■ Given exercise a ■
List the section headings that appear below the title of the soft hyphen article.

Soft hyphen (SHY) - a hard problem?

Summary

There seems to be a fundamental misunderstanding about the soft hyphen character (often abbrev. SHY, one HTML notation: ­). Although the ISO Latin 1 standard (ISO 8859-1) makes things perfectly clear, saying that it is a visible hyphen, to be used in a specific context, it is commonly regarded as hidden hyphenation hint. These two views are incompatible.

The misunderstanding is probably caused by the strong needs for hyphenation of Web documents. These needs are very real, but it is incorrect to try to answer to them in a manner which violates the character code standards. Moreover, explicit hyphenation hints can play only a very small role in the solution of the hyphenation problem, and the (mis)use of SHY would not even be the best way of giving hyphenation hints.

On the other hand, the HTML 4.0 specification defines SHY as a hyphenation hint, although in a manner which suggests that universal support to it is not to be expected.

Thus, ­ could be used at most as an occasional hyphenation hint in special cases, with the risk that it may not have such an effect and it may even be displayed as a normal hyphen in any context by some browsers.

What the ISO Latin 1 standard says

The ISO Latin 1 character code, also known as ISO 8859-1, and the ISO 8859 character sets in general, contain a character named soft hyphen, abbreviated SHY, code value 255 in octal. In general, the ISO 8859 standards specify the characters and their codes only, not the use of the characters. However, soft hyphen is one of the few exceptions.

The ISO 8859-1 standard defines, in section 6.3.3, both the graphic presentation and the usage of soft hyphen, as follows:

A graphic character that is imaged by a graphic symbol identical with, or similar to, that representing hyphen, for use when a line break has been established within a word.

The ISO 10646 standard, which is the document character set for HTML, is an extension to ISO 8859-1. It contains no special remark about the soft hyphen.

Thus, soft hyphen is a visible (graphic) character, not an invisible hyphenation hint. Soft hyphen is not related to any word division process to be applied to the text but may indicate what has happened in such a process when the text was produced.

Such a character seems to appear in the EBCDIC character set, too, under the name "syllable hyphen", also abbreviated "SHY". It is described in a glossary by IBM as follows:

syllable hyphen
In the OfficeVision program, a hyphen used to divide a word at the end of a line; it may be removed when the OfficeVision program adjusts lines. Contrast with required hyphen.

As regards to the difference between a normal hyphen and a soft hyphen, the specification says that there might or might not be some visible difference. The difference in usage is that the soft hyphen is for a particular use - in practise, at the end of a line. The specification does not prohibit the use of normal hyphen there as well. Thus, it is possible but not mandatory to indicate whether a hyphen at the end of a line belongs to the word itself (and is to be presented even if the word is not divided into lines at that point), by using normal hyphen in that case and soft hyphen otherwise.

What HTML specifications HTML 2.0 and HTML 3.2 say

One might expect that SHY is pretty irrelevant in HTML documents, since normally one should not divide a word into two lines in HTML.

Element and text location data
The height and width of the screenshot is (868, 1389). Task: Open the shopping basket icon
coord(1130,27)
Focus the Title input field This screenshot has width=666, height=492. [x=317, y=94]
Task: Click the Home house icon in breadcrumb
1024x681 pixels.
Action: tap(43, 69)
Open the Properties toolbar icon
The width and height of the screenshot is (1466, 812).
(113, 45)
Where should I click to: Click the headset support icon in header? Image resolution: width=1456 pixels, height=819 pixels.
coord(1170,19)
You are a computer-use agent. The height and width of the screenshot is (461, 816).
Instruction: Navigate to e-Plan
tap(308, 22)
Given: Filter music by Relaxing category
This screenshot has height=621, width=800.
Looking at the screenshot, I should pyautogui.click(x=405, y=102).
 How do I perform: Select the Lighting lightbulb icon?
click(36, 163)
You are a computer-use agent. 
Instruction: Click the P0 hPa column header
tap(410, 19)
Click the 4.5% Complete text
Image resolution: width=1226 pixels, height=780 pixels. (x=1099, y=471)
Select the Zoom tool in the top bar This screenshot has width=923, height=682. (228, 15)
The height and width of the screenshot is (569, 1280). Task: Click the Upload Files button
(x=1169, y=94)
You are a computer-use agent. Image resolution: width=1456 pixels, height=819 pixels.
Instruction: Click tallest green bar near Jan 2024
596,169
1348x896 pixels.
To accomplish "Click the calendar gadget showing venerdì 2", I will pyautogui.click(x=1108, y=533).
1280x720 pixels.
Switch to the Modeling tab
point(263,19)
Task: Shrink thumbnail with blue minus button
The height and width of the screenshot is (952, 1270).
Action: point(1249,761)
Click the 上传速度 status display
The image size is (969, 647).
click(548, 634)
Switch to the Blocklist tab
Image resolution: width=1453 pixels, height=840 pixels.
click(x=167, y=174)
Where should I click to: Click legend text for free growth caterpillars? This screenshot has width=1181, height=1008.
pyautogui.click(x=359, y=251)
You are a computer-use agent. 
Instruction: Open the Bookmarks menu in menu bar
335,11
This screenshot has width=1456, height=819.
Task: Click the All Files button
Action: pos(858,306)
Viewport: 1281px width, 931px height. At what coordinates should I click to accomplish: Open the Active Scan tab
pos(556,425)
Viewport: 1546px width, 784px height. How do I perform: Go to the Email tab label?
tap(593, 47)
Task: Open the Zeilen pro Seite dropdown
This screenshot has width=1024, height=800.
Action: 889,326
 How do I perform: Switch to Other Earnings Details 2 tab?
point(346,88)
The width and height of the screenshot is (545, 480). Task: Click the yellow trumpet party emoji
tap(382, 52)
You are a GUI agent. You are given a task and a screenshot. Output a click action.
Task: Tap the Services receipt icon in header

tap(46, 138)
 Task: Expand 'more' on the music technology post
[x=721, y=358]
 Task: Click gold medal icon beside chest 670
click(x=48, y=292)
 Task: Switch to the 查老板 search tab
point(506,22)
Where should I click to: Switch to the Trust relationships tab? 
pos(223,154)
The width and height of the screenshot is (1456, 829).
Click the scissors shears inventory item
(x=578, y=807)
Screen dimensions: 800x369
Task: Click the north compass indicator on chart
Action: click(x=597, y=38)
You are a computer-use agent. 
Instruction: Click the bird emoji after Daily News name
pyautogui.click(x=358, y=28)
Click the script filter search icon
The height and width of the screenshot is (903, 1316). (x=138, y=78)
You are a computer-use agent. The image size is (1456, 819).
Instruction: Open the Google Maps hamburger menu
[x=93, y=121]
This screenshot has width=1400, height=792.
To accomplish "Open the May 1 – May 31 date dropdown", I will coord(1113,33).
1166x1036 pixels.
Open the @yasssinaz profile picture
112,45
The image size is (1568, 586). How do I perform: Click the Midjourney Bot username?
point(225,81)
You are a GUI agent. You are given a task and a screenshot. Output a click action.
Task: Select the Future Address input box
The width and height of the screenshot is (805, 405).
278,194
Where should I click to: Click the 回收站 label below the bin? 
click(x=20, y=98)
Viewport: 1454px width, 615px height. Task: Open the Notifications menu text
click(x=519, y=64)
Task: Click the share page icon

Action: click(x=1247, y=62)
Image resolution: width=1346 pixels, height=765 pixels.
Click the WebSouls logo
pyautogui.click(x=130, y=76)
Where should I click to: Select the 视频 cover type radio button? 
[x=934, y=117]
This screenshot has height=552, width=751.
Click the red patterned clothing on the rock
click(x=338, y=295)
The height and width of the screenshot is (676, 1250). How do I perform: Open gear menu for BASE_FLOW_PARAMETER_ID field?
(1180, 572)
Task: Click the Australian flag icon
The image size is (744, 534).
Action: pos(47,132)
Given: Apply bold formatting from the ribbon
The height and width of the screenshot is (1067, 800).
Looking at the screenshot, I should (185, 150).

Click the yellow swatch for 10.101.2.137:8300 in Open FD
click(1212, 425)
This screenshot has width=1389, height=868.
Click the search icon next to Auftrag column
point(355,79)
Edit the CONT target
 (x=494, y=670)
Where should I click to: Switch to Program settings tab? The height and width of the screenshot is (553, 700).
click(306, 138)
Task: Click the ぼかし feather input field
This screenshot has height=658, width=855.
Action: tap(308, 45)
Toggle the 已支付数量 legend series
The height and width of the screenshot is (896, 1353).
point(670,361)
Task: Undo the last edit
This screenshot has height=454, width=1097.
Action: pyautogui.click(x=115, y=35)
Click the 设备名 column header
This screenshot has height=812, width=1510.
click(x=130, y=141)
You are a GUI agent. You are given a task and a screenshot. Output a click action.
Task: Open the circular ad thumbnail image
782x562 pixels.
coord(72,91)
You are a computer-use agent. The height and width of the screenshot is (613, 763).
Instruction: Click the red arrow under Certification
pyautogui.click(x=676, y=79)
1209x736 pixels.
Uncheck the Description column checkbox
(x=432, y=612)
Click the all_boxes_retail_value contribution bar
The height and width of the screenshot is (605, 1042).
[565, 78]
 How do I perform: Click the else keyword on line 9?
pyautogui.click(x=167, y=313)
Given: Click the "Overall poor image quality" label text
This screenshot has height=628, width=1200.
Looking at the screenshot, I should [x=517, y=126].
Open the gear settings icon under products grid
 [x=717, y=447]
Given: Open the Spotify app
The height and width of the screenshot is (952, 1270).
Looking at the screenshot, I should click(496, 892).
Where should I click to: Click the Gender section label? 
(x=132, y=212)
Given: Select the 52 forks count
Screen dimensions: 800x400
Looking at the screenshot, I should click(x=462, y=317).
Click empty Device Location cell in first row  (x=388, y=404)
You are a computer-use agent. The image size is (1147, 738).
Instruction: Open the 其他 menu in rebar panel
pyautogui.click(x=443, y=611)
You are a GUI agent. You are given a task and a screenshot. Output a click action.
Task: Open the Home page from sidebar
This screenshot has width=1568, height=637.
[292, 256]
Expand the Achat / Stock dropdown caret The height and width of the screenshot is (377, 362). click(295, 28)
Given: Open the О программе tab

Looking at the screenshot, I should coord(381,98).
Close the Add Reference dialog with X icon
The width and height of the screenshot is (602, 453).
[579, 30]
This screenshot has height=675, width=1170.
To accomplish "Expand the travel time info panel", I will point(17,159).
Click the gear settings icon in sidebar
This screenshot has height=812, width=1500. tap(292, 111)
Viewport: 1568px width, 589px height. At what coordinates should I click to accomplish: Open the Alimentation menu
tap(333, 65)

■ Given exercise b ■
In the rows, start at the line that has "How do I perform: Click the else" and stop after the line that has "(x=132, y=212)". Write those lines out again with "Given" replaced by "Goal" and nothing else altered.

■ Output a ■
Summary
What the ISO Latin 1 standard says
What HTML specifications HTML 2.0 and HTML 3.2 say

■ Output b ■
 How do I perform: Click the else keyword on line 9?
pyautogui.click(x=167, y=313)
Goal: Click the "Overall poor image quality" label text
This screenshot has height=628, width=1200.
Looking at the screenshot, I should [x=517, y=126].
Open the gear settings icon under products grid
 [x=717, y=447]
Goal: Open the Spotify app
The height and width of the screenshot is (952, 1270).
Looking at the screenshot, I should click(496, 892).
Where should I click to: Click the Gender section label? 
(x=132, y=212)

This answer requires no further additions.